** Opening RAW DATA block **
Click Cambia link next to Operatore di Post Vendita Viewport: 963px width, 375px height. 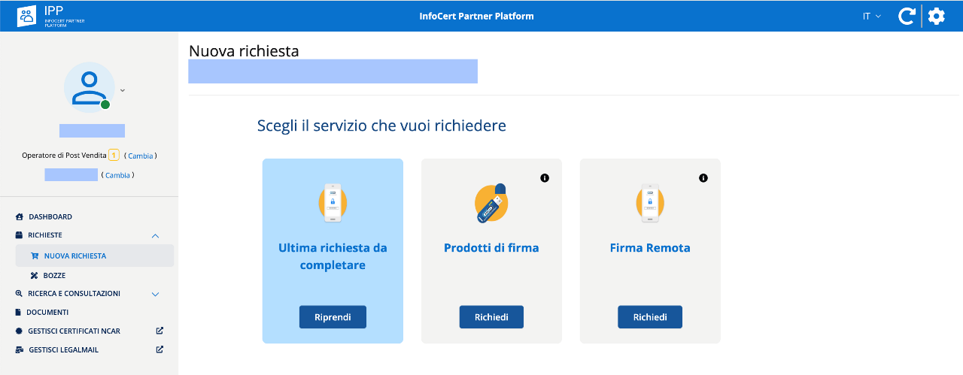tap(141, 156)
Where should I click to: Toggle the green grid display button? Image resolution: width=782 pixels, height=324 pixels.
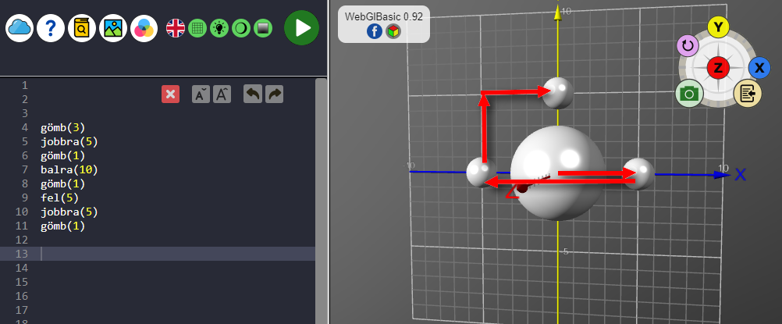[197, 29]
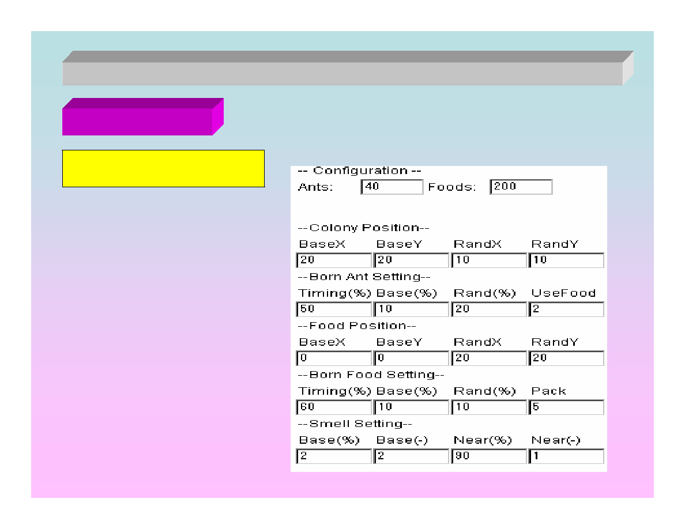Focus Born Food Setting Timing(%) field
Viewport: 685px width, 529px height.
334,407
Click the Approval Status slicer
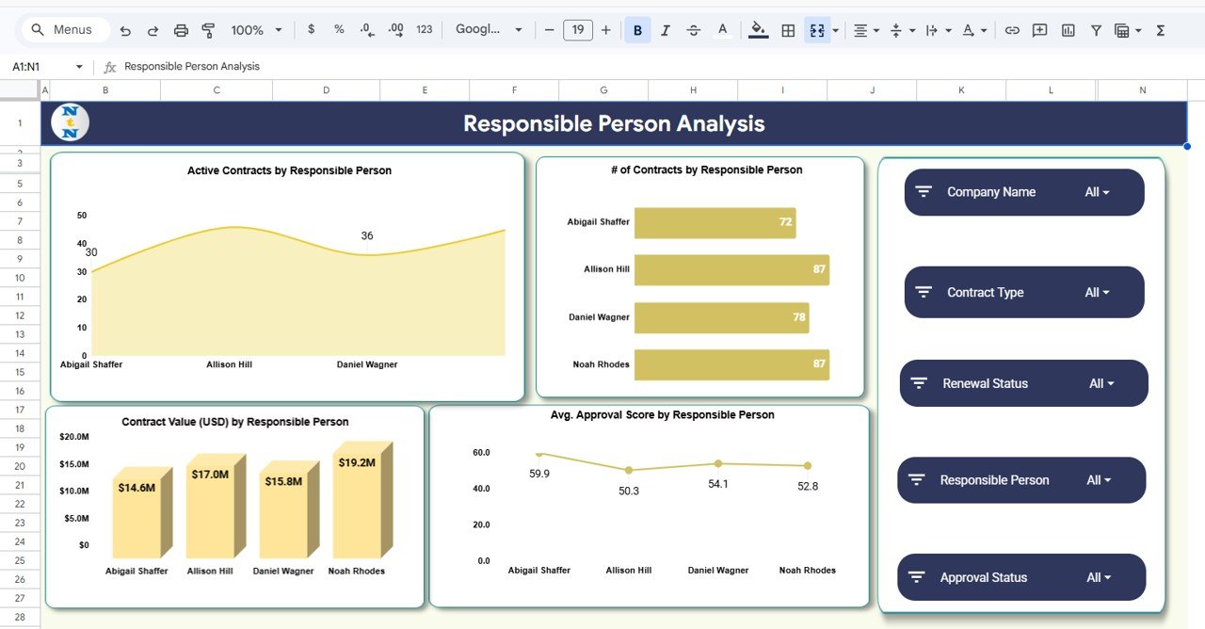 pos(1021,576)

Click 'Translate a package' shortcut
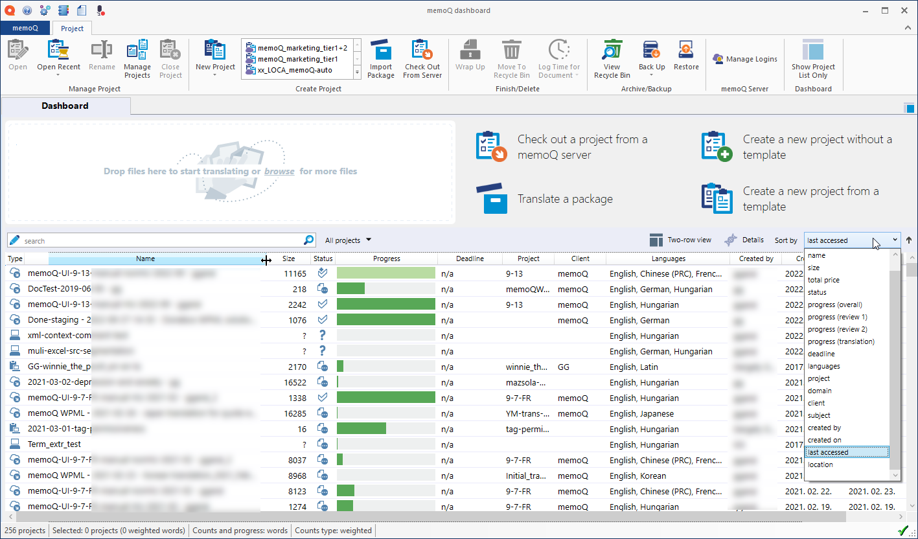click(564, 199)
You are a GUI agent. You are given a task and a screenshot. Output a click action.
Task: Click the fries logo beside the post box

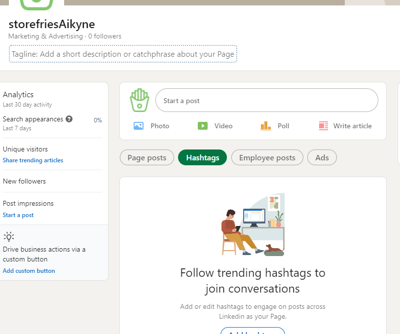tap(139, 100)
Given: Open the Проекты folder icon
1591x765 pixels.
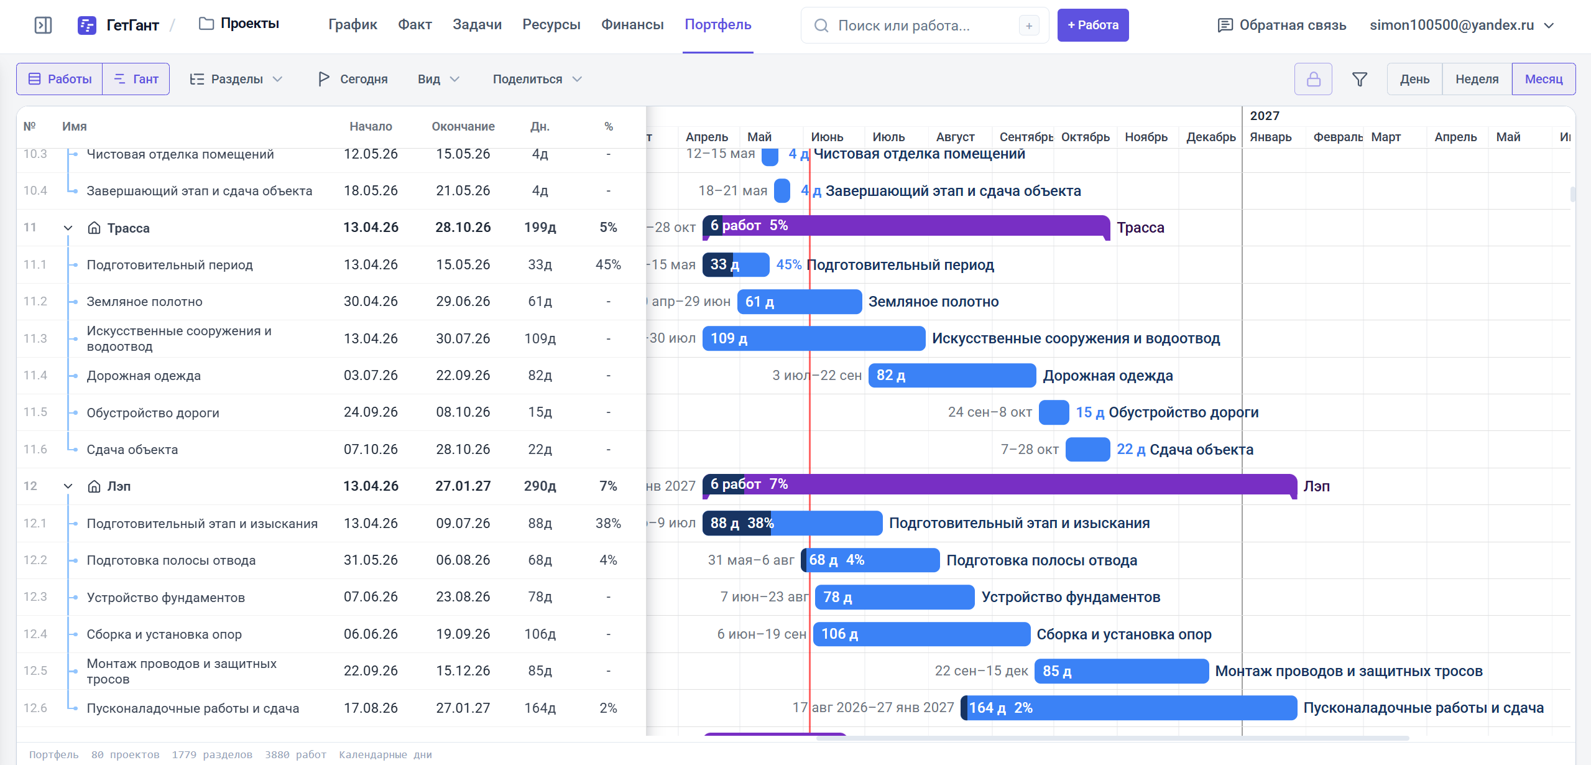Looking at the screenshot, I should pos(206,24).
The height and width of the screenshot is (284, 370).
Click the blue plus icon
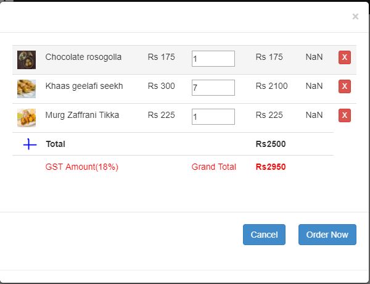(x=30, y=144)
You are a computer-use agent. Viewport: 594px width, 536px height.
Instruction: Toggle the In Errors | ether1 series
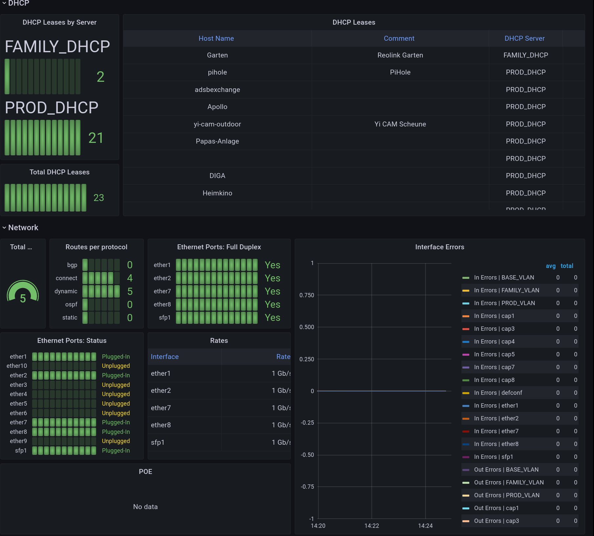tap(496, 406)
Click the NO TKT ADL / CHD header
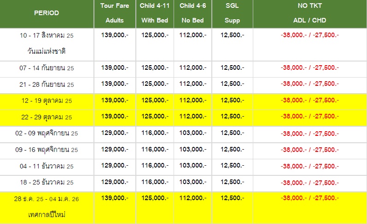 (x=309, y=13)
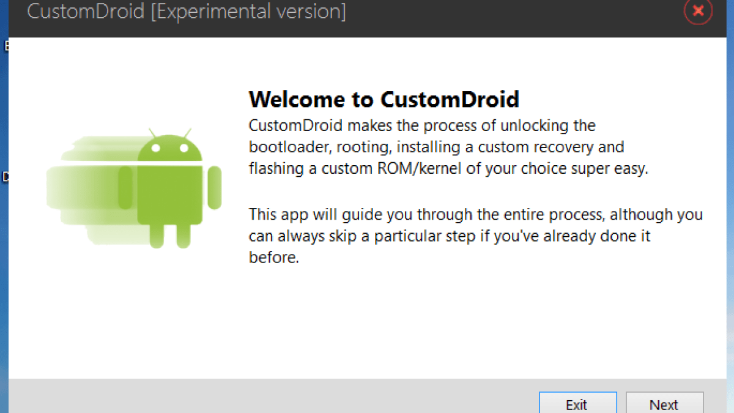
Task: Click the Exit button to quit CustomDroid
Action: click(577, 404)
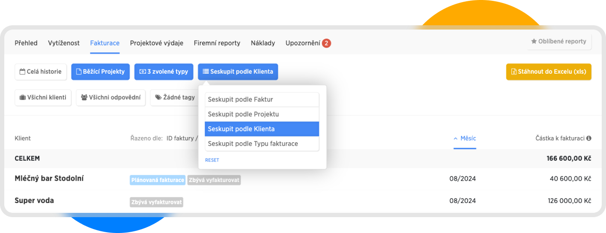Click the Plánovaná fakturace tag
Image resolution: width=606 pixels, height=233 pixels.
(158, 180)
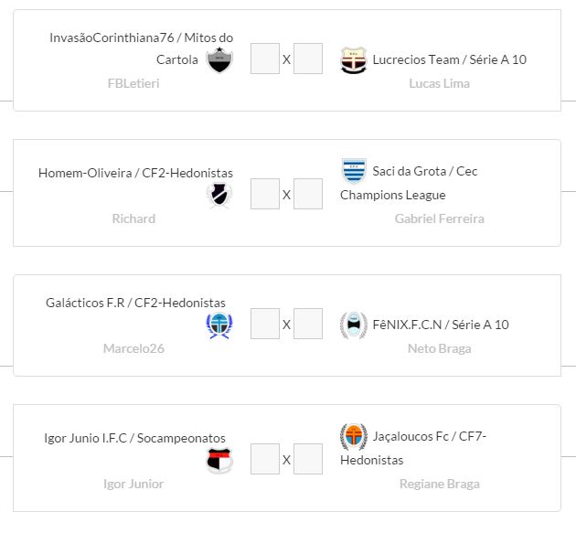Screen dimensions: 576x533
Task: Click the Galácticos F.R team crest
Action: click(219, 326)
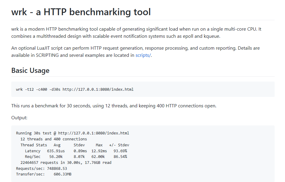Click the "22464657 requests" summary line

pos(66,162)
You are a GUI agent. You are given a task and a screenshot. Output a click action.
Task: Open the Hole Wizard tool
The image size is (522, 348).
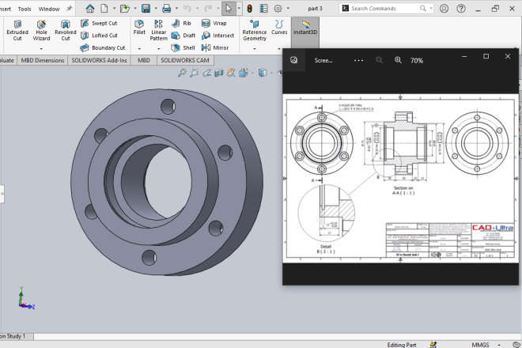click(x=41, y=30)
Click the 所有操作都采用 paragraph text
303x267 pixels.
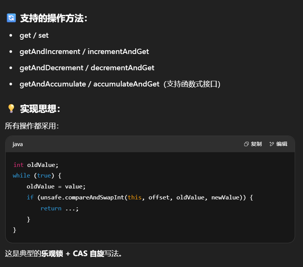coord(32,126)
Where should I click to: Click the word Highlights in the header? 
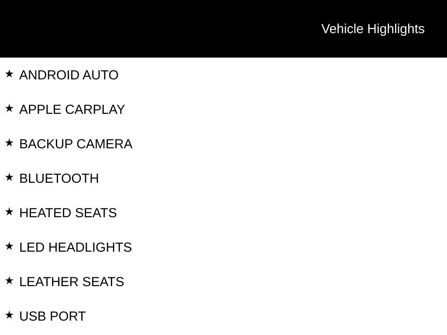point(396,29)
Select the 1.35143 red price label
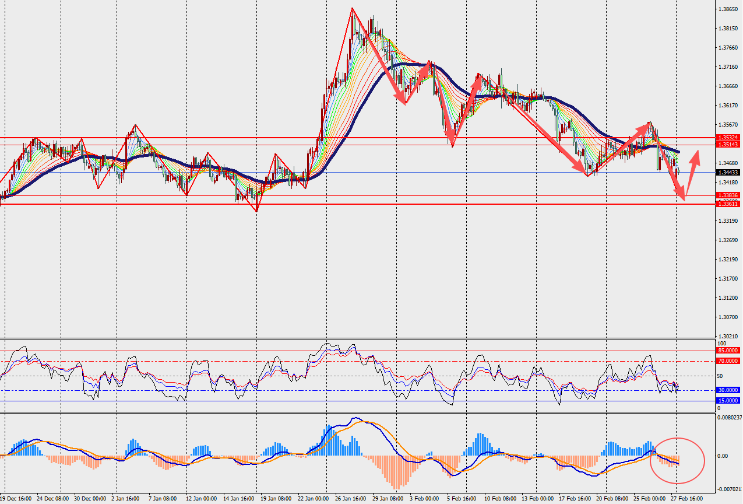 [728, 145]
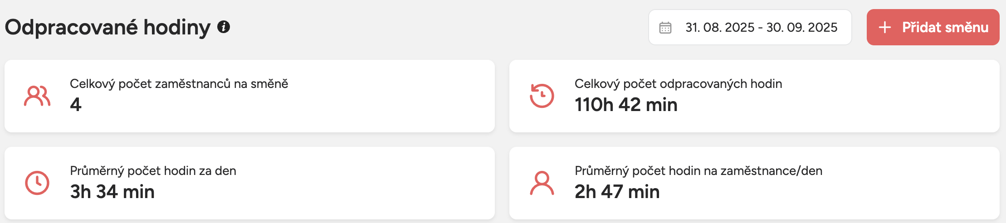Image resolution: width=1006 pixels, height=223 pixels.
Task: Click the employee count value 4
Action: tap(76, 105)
** Closing RAW DATA block **
▸ **TASK GOAL**
Out of the records above, set down only the lines from the one that contains "Click the Approval Status slicer" through the one that contains "The height and", unchanged and without the pictures.

▸ **EXPECTED OUTPUT**
Click the Approval Status slicer
 pos(1021,576)

Click 'Translate a package' shortcut
click(564, 199)
You are a GUI agent. You are given a task and a screenshot. Output a click action.
Task: Click the fries logo beside the post box

tap(139, 100)
Given: Open the Проекты folder icon
1591x765 pixels.
Looking at the screenshot, I should pos(206,24).
The height and width of the screenshot is (284, 370).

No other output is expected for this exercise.